*** Opening of Supplied material ***

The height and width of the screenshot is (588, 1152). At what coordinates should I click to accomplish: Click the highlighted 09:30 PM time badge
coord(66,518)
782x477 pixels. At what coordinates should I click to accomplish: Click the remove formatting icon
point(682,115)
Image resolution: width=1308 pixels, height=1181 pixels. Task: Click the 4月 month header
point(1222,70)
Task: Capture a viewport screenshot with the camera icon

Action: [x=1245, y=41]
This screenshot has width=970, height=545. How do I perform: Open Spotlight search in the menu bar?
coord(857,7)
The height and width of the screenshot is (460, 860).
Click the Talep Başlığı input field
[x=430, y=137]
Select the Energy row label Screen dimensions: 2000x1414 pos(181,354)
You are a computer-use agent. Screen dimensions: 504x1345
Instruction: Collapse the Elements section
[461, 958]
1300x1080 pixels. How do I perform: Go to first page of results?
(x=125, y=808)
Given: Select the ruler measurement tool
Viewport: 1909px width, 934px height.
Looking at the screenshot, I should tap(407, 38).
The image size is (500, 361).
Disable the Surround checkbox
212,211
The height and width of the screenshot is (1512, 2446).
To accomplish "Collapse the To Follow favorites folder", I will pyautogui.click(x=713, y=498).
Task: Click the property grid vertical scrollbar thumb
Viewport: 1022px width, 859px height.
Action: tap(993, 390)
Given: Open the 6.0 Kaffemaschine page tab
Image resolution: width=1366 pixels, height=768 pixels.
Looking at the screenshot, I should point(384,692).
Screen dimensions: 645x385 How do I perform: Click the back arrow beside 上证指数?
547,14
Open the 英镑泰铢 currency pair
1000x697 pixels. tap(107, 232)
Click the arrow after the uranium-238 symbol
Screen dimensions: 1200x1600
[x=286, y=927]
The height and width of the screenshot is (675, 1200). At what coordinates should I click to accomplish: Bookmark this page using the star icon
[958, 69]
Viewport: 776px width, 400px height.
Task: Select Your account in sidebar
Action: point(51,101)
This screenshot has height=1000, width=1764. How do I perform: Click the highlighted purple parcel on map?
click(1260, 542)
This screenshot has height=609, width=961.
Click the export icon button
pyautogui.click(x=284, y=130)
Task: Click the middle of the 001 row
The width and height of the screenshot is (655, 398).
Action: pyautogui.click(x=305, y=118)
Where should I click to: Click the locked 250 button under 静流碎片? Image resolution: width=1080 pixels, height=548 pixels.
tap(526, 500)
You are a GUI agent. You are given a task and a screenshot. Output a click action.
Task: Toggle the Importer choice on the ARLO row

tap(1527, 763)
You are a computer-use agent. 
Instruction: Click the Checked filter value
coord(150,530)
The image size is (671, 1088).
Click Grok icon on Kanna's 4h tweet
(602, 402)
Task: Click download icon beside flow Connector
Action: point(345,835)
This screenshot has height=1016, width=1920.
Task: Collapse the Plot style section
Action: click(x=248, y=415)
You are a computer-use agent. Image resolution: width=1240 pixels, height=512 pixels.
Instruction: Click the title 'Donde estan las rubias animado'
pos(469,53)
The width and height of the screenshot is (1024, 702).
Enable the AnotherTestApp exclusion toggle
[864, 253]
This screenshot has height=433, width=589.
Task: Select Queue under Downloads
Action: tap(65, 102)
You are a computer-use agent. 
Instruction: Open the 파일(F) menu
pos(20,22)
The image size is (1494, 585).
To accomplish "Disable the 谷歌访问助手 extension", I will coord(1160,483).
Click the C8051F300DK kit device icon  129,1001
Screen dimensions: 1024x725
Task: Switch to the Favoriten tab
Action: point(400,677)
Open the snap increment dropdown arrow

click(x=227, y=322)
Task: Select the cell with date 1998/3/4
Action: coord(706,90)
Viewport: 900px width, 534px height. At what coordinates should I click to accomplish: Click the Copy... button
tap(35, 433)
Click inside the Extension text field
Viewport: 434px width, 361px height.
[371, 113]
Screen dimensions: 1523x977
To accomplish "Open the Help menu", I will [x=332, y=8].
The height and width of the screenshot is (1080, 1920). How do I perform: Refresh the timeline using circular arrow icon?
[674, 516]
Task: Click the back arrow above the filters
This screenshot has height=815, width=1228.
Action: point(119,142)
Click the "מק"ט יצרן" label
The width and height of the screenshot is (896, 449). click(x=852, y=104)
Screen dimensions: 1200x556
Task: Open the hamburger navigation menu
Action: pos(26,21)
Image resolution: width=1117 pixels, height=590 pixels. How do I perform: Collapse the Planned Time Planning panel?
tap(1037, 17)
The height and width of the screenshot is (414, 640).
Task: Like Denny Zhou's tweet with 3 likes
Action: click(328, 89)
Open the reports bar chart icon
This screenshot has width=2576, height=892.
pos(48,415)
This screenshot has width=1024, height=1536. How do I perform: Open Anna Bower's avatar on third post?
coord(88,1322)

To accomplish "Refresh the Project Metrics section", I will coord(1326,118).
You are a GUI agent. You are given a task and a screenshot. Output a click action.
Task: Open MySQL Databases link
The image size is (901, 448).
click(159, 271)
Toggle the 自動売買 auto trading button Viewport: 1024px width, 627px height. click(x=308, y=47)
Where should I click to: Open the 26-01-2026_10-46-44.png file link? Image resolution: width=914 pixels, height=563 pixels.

*** Close of Supplied material ***

> _Brief_: Please copy each entry. Leave nothing out.

> _Solved problem_:
The height and width of the screenshot is (588, 1152). At what coordinates should I click to accomplish: Click the highlighted 09:30 PM time badge
coord(66,518)
782x477 pixels. At what coordinates should I click to accomplish: Click the remove formatting icon
point(682,115)
Image resolution: width=1308 pixels, height=1181 pixels. Task: Click the 4月 month header
point(1222,70)
Task: Capture a viewport screenshot with the camera icon

Action: [x=1245, y=41]
This screenshot has width=970, height=545. How do I perform: Open Spotlight search in the menu bar?
coord(857,7)
The height and width of the screenshot is (460, 860).
Click the Talep Başlığı input field
[x=430, y=137]
Select the Energy row label Screen dimensions: 2000x1414 pos(181,354)
You are a computer-use agent. Screen dimensions: 504x1345
Instruction: Collapse the Elements section
[461, 958]
1300x1080 pixels. How do I perform: Go to first page of results?
(x=125, y=808)
Given: Select the ruler measurement tool
Viewport: 1909px width, 934px height.
Looking at the screenshot, I should tap(407, 38).
The image size is (500, 361).
Disable the Surround checkbox
212,211
The height and width of the screenshot is (1512, 2446).
To accomplish "Collapse the To Follow favorites folder", I will pyautogui.click(x=713, y=498).
Task: Click the property grid vertical scrollbar thumb
Viewport: 1022px width, 859px height.
Action: tap(993, 390)
Given: Open the 6.0 Kaffemaschine page tab
Image resolution: width=1366 pixels, height=768 pixels.
Looking at the screenshot, I should point(384,692).
Screen dimensions: 645x385 How do I perform: Click the back arrow beside 上证指数?
547,14
Open the 英镑泰铢 currency pair
1000x697 pixels. tap(107, 232)
Click the arrow after the uranium-238 symbol
Screen dimensions: 1200x1600
[x=286, y=927]
The height and width of the screenshot is (675, 1200). At what coordinates should I click to accomplish: Bookmark this page using the star icon
[958, 69]
Viewport: 776px width, 400px height.
Task: Select Your account in sidebar
Action: point(51,101)
This screenshot has height=1000, width=1764. How do I perform: Click the highlighted purple parcel on map?
click(1260, 542)
This screenshot has height=609, width=961.
Click the export icon button
pyautogui.click(x=284, y=130)
Task: Click the middle of the 001 row
The width and height of the screenshot is (655, 398).
Action: pyautogui.click(x=305, y=118)
Where should I click to: Click the locked 250 button under 静流碎片? Image resolution: width=1080 pixels, height=548 pixels.
tap(526, 500)
You are a GUI agent. You are given a task and a screenshot. Output a click action.
Task: Toggle the Importer choice on the ARLO row

tap(1527, 763)
You are a computer-use agent. 
Instruction: Click the Checked filter value
coord(150,530)
The image size is (671, 1088).
Click Grok icon on Kanna's 4h tweet
(602, 402)
Task: Click download icon beside flow Connector
Action: point(345,835)
This screenshot has height=1016, width=1920.
Task: Collapse the Plot style section
Action: click(x=248, y=415)
You are a computer-use agent. Image resolution: width=1240 pixels, height=512 pixels.
Instruction: Click the title 'Donde estan las rubias animado'
pos(469,53)
The width and height of the screenshot is (1024, 702).
Enable the AnotherTestApp exclusion toggle
[864, 253]
This screenshot has height=433, width=589.
Task: Select Queue under Downloads
Action: tap(65, 102)
You are a computer-use agent. 
Instruction: Open the 파일(F) menu
pos(20,22)
The image size is (1494, 585).
To accomplish "Disable the 谷歌访问助手 extension", I will coord(1160,483).
Click the C8051F300DK kit device icon  129,1001
Screen dimensions: 1024x725
Task: Switch to the Favoriten tab
Action: point(400,677)
Open the snap increment dropdown arrow

click(x=227, y=322)
Task: Select the cell with date 1998/3/4
Action: coord(706,90)
Viewport: 900px width, 534px height. At what coordinates should I click to accomplish: Click the Copy... button
tap(35, 433)
Click inside the Extension text field
Viewport: 434px width, 361px height.
[371, 113]
Screen dimensions: 1523x977
To accomplish "Open the Help menu", I will [x=332, y=8].
The height and width of the screenshot is (1080, 1920). How do I perform: Refresh the timeline using circular arrow icon?
[674, 516]
Task: Click the back arrow above the filters
This screenshot has height=815, width=1228.
Action: point(119,142)
Click the "מק"ט יצרן" label
The width and height of the screenshot is (896, 449). click(x=852, y=104)
Screen dimensions: 1200x556
Task: Open the hamburger navigation menu
Action: pos(26,21)
Image resolution: width=1117 pixels, height=590 pixels. How do I perform: Collapse the Planned Time Planning panel?
tap(1037, 17)
The height and width of the screenshot is (414, 640).
Task: Like Denny Zhou's tweet with 3 likes
Action: click(328, 89)
Open the reports bar chart icon
This screenshot has width=2576, height=892.
pos(48,415)
This screenshot has width=1024, height=1536. How do I perform: Open Anna Bower's avatar on third post?
coord(88,1322)

To accomplish "Refresh the Project Metrics section", I will coord(1326,118).
You are a GUI agent. You are given a task and a screenshot. Output a click action.
Task: Open MySQL Databases link
The image size is (901, 448).
click(159, 271)
Toggle the 自動売買 auto trading button Viewport: 1024px width, 627px height. click(x=308, y=47)
Where should I click to: Open the 26-01-2026_10-46-44.png file link? Image resolution: width=914 pixels, height=563 pixels.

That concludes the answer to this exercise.